Personalmente scrivere un articolo riguardante la scomparsa di Carlo non è facile, ricordo quante volte siamo andati a concerti insieme, lui non aveva la macchina e quindi ci mettavamo d’accordo per trovarci. Durante un percorso mi raccontò che una volta Alton Ellis aveva scoperto un disco che fino a qual momento solo lui (Carlo) aveva e nemmeno lo stesso artista ne aveva una copia tanto che tramite accordi lo stesso Alton riuscì a farne una ristampa e mettere in commercio il disco “perduto”. Gli aneddoti si sprecano. Carlo era veramente un grande. Mi dava un sacco di dischi da portare al Rototom di Osoppo da far poi firmare agli artisti. Ricordo che una volta sono arrivato di fronte ai Congos, con il disco mio ed il disco di Carlo…. la mia una ristampa anni ‘90 mentre Carlo mi aveva dato la prima stampa, quella con le strisce laterali dipinte a mano da Lee Perry che era il produttore...stampate in Jamaica in sole 500 copie….quando i Congos videro il disco impazzirono letteralmente e questo avvenne anche con altri artisti ed altrettante prime stampe da firmare nel corso degli anni. Questo era Carlo, una persona che stupiva sia per conoscenza che per carisma e di conseguenza per la sua incontenibile collezione di dischi. Il suo sogno è fare un luogo d’ascolto, una associazione o un museo dove poter godere tutti di questo patrimonio immenso che ha lasciato.
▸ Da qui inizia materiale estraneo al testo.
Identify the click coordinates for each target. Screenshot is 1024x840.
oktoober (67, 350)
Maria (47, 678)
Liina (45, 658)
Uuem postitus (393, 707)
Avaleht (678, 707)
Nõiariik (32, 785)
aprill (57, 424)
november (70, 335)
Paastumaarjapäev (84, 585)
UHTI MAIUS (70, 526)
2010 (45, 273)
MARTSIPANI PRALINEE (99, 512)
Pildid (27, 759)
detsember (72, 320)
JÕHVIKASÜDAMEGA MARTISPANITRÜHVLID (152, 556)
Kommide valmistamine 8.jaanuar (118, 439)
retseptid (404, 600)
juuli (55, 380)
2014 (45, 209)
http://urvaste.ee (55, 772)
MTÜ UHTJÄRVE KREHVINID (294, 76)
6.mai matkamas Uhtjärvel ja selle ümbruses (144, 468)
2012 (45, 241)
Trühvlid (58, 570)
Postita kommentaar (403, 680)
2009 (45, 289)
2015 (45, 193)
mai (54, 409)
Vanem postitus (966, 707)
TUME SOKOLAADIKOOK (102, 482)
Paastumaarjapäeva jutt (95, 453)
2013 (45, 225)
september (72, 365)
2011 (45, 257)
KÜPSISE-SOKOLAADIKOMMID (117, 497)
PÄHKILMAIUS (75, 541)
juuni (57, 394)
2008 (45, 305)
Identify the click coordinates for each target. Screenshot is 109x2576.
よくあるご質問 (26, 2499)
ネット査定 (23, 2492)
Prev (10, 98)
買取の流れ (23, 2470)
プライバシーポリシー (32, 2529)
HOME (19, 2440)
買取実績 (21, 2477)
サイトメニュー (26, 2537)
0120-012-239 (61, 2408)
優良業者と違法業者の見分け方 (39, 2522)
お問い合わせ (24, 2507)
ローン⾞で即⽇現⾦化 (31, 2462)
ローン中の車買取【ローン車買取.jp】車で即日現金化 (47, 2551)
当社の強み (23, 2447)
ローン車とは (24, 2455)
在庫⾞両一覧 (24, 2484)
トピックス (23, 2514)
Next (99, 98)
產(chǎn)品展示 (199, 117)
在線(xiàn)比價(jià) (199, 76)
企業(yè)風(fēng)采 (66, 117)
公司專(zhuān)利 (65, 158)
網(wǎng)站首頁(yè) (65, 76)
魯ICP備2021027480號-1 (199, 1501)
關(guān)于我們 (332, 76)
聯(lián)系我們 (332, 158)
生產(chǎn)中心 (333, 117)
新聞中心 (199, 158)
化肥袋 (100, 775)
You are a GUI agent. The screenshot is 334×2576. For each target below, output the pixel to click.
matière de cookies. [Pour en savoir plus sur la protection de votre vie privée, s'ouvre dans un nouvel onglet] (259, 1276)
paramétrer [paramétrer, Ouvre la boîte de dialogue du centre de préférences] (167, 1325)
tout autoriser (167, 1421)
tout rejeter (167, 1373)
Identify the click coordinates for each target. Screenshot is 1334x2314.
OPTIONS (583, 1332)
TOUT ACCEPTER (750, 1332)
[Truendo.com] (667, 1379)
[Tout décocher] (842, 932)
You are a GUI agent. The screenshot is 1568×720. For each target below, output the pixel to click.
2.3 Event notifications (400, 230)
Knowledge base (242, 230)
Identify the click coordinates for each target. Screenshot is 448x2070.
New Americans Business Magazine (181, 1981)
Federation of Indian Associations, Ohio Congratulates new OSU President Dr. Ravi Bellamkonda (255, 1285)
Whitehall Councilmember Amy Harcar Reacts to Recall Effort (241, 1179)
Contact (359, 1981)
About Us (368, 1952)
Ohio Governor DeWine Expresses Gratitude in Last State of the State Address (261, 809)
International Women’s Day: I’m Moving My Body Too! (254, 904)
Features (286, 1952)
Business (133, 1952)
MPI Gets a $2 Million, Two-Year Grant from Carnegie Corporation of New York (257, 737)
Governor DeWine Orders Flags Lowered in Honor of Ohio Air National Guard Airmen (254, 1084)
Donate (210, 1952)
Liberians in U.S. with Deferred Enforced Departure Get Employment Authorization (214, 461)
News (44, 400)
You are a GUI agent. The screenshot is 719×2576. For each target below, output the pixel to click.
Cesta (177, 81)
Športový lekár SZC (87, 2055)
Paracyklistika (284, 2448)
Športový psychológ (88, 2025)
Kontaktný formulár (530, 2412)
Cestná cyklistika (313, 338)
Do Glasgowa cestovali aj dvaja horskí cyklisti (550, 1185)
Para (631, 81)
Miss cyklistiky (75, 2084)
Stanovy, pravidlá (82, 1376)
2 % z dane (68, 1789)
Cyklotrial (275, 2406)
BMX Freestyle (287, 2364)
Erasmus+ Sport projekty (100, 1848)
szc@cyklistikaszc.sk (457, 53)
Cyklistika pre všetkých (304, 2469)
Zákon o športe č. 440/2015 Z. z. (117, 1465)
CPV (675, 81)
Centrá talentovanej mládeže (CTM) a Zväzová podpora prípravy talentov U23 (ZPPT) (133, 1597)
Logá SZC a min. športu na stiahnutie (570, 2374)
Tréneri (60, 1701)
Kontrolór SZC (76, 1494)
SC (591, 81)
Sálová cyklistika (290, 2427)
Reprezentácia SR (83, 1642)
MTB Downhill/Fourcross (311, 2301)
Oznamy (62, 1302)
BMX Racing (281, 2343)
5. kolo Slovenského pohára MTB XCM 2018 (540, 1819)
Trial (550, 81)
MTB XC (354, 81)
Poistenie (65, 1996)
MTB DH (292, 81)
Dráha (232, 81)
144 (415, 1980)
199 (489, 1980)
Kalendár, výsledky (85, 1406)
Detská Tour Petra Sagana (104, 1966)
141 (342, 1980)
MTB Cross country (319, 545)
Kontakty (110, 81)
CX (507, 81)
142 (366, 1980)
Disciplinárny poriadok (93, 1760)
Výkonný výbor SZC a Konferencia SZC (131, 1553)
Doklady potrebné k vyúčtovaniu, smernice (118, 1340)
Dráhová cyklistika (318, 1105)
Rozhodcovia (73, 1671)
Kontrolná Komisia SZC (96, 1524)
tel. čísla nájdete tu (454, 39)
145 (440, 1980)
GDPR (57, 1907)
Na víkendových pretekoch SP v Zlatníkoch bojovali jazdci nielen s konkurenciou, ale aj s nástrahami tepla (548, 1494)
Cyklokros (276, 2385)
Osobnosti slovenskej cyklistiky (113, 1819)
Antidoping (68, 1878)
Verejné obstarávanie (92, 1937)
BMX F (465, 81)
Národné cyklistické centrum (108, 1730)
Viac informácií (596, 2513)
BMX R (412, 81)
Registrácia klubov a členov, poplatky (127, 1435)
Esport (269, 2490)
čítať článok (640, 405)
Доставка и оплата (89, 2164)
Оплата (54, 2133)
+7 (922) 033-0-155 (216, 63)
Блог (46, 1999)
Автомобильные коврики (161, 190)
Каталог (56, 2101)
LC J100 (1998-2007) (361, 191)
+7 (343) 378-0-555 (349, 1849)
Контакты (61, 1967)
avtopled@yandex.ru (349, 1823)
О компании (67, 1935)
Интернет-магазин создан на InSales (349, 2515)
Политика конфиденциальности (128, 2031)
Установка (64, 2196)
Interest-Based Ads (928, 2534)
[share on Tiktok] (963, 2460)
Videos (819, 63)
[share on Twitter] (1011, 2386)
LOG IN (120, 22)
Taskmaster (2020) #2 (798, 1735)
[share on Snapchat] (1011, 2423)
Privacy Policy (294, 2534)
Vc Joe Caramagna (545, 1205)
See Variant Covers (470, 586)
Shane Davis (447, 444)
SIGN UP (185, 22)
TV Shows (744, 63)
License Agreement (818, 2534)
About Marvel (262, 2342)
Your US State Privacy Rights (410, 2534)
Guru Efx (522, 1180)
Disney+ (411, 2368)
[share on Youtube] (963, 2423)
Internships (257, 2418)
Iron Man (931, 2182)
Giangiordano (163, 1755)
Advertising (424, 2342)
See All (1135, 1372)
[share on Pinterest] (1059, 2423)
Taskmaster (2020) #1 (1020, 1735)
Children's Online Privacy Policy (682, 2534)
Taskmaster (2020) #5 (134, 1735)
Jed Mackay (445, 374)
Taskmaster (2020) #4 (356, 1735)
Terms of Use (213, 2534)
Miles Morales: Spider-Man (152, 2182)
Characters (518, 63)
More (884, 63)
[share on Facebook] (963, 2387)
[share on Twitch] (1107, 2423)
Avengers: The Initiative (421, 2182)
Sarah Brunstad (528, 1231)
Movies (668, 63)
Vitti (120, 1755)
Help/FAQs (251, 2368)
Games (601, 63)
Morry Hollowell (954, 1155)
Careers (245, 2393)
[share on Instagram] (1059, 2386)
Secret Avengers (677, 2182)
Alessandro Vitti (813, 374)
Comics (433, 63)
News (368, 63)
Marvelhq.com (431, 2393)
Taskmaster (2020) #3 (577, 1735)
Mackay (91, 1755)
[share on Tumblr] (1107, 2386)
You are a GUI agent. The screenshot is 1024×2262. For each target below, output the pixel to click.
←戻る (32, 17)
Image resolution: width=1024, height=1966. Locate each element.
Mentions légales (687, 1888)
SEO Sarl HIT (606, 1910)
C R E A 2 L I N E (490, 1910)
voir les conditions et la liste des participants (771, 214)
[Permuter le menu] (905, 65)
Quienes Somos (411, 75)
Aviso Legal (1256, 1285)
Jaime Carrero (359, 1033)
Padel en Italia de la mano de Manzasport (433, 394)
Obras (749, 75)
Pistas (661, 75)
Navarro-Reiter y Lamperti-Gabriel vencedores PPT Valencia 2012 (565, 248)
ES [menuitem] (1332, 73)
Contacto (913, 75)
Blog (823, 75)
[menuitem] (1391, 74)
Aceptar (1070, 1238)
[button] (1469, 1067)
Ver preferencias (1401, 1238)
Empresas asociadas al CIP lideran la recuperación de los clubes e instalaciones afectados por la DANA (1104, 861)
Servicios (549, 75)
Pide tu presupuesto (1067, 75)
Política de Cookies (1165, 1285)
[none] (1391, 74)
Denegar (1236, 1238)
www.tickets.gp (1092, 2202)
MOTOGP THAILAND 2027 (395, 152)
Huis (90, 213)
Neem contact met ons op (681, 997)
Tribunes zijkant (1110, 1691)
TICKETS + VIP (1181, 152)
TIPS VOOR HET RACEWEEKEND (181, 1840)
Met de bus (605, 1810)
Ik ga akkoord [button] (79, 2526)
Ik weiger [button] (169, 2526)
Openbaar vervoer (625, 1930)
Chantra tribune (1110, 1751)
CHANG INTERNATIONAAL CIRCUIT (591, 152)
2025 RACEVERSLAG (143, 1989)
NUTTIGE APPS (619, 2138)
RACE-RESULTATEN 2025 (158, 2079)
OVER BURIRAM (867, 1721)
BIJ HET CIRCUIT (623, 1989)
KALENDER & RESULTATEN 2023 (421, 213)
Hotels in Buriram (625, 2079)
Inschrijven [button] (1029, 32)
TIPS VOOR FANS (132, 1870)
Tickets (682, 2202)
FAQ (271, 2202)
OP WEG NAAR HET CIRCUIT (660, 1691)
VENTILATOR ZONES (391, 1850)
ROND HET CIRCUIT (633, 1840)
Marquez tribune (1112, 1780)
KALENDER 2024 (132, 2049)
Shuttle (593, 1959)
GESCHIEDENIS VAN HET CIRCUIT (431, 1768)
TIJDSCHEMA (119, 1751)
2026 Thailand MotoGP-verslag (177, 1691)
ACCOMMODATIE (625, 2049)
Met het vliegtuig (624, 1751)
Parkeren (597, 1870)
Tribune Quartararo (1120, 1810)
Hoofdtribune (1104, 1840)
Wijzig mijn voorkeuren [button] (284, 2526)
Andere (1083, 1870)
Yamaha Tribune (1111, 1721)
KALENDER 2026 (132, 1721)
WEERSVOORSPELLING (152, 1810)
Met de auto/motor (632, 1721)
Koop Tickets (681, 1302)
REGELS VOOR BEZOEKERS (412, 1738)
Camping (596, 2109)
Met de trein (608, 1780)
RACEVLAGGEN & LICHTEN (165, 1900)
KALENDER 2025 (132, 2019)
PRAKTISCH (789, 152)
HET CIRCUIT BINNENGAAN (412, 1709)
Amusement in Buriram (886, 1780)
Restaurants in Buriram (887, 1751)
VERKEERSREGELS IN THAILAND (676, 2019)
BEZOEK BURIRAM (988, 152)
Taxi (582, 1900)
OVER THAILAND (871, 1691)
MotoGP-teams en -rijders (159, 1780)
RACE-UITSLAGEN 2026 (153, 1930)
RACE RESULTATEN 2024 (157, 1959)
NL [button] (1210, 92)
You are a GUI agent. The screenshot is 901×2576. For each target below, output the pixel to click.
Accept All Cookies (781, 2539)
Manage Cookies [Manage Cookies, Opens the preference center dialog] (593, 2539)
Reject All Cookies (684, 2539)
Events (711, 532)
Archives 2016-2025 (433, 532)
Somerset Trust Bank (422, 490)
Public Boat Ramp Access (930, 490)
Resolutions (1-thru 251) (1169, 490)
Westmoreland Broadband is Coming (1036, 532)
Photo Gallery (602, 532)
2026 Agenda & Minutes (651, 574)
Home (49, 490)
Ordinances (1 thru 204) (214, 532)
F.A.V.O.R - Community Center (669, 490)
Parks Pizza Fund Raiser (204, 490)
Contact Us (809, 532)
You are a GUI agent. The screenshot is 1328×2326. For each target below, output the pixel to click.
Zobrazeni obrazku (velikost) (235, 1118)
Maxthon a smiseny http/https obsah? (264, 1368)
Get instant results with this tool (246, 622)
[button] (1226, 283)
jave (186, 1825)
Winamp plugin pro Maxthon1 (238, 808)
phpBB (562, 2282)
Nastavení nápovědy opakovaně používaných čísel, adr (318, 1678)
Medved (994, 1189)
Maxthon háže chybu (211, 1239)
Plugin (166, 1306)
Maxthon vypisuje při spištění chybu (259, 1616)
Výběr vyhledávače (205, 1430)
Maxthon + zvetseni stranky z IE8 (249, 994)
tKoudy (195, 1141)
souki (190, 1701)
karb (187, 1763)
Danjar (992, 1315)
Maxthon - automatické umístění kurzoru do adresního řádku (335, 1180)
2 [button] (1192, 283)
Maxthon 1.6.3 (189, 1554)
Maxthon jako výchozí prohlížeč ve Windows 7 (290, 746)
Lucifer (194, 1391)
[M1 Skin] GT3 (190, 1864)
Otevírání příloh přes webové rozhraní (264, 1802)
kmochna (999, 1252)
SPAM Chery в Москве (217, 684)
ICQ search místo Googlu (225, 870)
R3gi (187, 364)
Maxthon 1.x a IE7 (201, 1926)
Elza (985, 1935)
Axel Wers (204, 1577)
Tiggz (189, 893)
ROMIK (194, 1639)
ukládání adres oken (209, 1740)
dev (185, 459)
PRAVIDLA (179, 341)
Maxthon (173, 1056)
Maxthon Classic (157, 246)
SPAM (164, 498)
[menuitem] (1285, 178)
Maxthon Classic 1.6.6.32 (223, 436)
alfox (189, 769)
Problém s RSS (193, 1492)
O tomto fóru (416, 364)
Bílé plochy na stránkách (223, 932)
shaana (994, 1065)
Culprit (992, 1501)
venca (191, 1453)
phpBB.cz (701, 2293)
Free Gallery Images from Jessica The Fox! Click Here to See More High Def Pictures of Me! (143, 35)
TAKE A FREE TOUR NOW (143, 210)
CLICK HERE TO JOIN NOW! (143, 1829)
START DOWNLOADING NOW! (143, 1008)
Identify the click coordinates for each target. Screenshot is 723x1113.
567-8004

Lui sperava di condividere tutto questo con la gente, passare la sua pensione condividendo tutto ma all’improvviso la situazione è drasticamente cambiata. Quel giorno non si sentiva bene. Sebbene fossero anni che lottava contro un brutto male, lui ha sempre affrontato tutto senza grossi impedimenti, ma quel giorno all’improvviso, a 64 anni... non si è sentito bene.
Portato all’ospedale lo hanno operato d’urgenza e poi il triste epilogo.
Carlo, come Francesco Mancini e altri personaggi legati alla musica in levare in Italia e non solo ci hanno lasciato improvvisamente facendoci rimanere con un vuoto immenso e disarmante da togliere il fiato.

Negli anni ho conosciuto moltissime persone amanti della musica reggae o della Jamaica, collezionisti, musicisti, appassionati, rasta e simpatizzanti; di frasi fatte ne ho sentite molte e di incoerenze ne ho vissute altrettante….ma se si parla di Carlo citando “PEACE” “ONE LOVE” e “RESPECT” sicuramente siamo di fronte alla più genuina delle coerenze.